マレーシアやシンガポールにヘイズ(煙害)をもたらすインドネシアの森林火災で、2015年にシンガポール環境庁(NEA)の捜査を受けた企業3社の事業権益地で、今年も多数の火災警報があったことが、インドネシアの非政府組織の連合体「コアリシ・アンチ・マフィア・フタン」の調査で分かった。
コアリシはNASA(米国航空宇宙局)の衛星画像から、火災が発生している地点(ホットスポット)を調べ、パルプ材伐採権益地と照らし合わせた。
ホットスポットが最も多かった8つの権益地を保有する会社のうち、3社がシンガポールに拠点を置く紙・パルプ会社、アジア・パルプ・アンド・ペーパー(APP)のサプライヤーで、ホットスポットが多かった別の1社はシンガポールのアジア・パシフィック・リソーシズ・インターナショナル・ホールディングス(APRIL)に木材を供給しているという。残る4社のうち3社もAPPに供給しており、そのうちの1社は丸紅関連企業だという。

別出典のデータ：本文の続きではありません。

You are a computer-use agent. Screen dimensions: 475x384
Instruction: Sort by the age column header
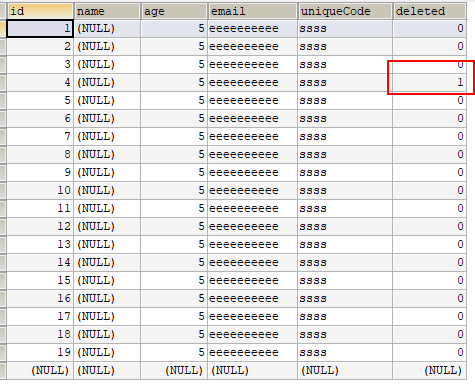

2015年のヘイズ問題の時はAPPに木材を供給している企業がインドネシア当局から処罰を受け、シンガポールでも労組系スーパーマーケットチェーンが製品の扱いを停止した。
今回、NEAはAPPにサプライヤー4社に関する情報提供を求めたが、APPとサプライヤー4社は別個の法人であるとしており、APP製品排除の動きにはならないもようだ。